Problem to solve
Word for word, set down the lines from the one that holds "1240x700 pixels." through the final line of the listing below, and exclude every picture.

Data to use
○ ○ ○

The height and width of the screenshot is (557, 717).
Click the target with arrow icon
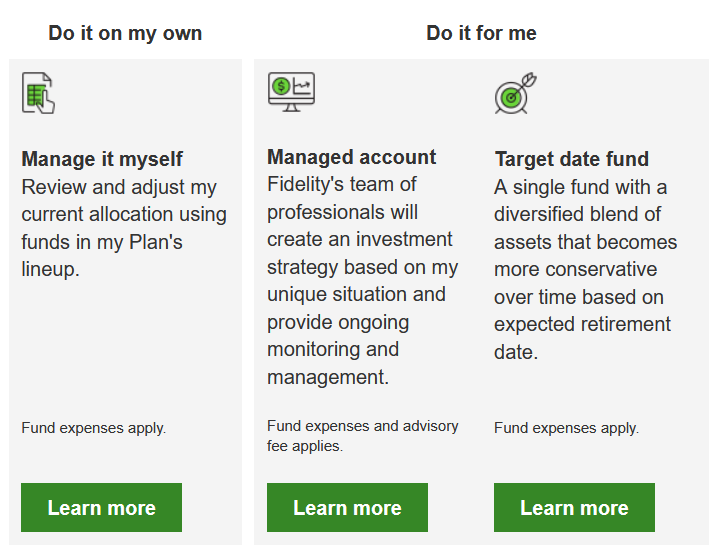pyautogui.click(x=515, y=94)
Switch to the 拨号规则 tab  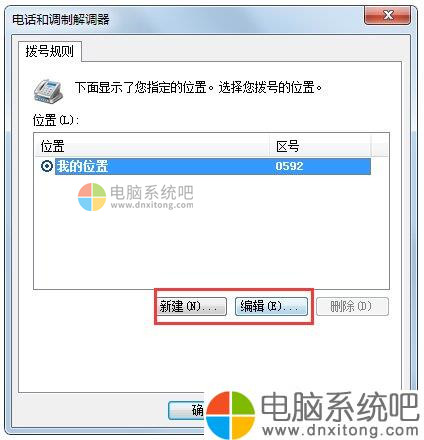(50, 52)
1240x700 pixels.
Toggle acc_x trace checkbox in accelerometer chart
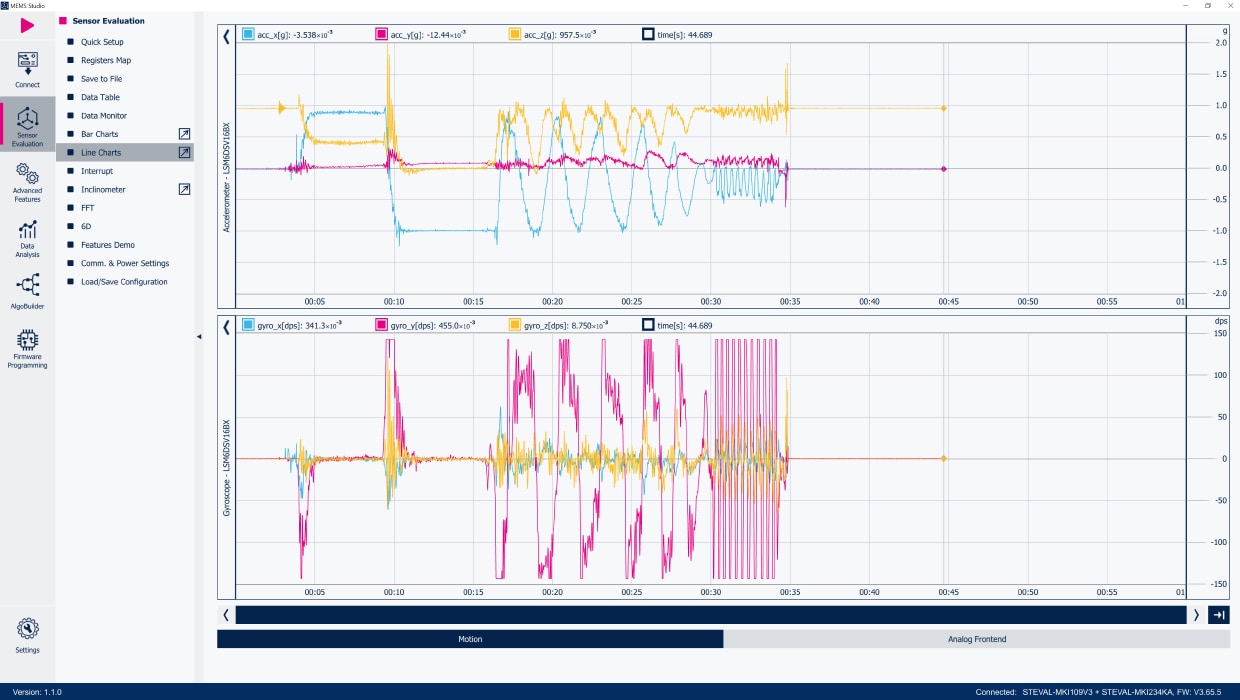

○ ○ ○

Answer for this exercise
1240x700 pixels.
Toggle acc_x trace checkbox in accelerometer chart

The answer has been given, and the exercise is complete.